But in the first term we pushed through constitutional amendments to expand gun rights, to eliminate racial distinctions, and to enshrine in law the principle that Americans are individually responsible for their own support—not the government. The Thirtieth, Thirty-First, and Thirty-Second Amendments are her real legacy.
We had come through two decades of hardball against us and we didn’t hesitate to play it ourselves. We could have pretended the prior 16 years didn’t happen—that the left had not eliminated the filibuster, tried to rule by decree, packed the courts, and ignored the Bill of Rights. Some folks wanted us to do that, to return to normal.
But “normal” was not just clearing the slate so as soon as some new liberal Caesar comes along they can do it all over again. No, they changed the rules, and they were going to pay for it. And they did.
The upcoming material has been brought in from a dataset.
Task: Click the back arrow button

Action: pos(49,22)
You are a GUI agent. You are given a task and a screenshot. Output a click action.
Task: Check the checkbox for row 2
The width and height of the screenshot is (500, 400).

I’d be happy to live in a world of handshakes and smiles and bipartisanship, but the liberals killed that unicorn. We drove its horn into their hearts.
David Chang (Conservative Media Host)
The Thirty-Second Amendment was very simple in its text but earthshaking in its implications for the country and society. It reads:
Each American shall be presumed to be responsible for the financial support of himself or herself, and for his or her dependents, and Congress shall make no law providing for such support for more than a minimal period of no more than three months during their lives, and in modest amounts necessary to preserve life, unless such person has paid into, and is eligible to participate in, a system of social insurance for such support, is truly and demonstrably physically or mentally unable to support himself or herself, or is injured in the service of this Nation.
Upon its ratification (with the final necessary state being Tennessee) on April 2, 2028, the Thirty-Second Amendment completely upended the progressives’ vision of the role of government. The effect of the Thirty-Second Amendment was dramatic. During the second term of the Obama administration, one American in every 6.5 was receiving food stamps. Now, the food stamps program is completely dismantled, as are all cash payments to able-bodied adults. Only Social Security was protected—that would be reformed separately later.
Repealing Obamacare was a big step, but the Thirty-Second Amendment was a true watershed. The Thirty-Second Amendment represented what I like to call a “core argument” because it was something all conservatives could rally around. You could be gay or be uncomfortable with gays, or be a believer or be an atheist, you could like abortion or hate it, but you could all get behind the Thirty-Second.
Now, we had a clear statement that the role of government was not to support its citizens except in the narrowest of circumstances—that this was an individual responsibility. We expect you to work. If you make stupid choices, we expect you to work harder
Progressives wanted to try to give you everything, but they could never give you dignity. That’s what we give you, and we do it by letting you stand on your own two feet. And, of course, we cut out of the budget most everything else that couldn’t be justified under one of the federal government’s enumerated powers in the Constitution.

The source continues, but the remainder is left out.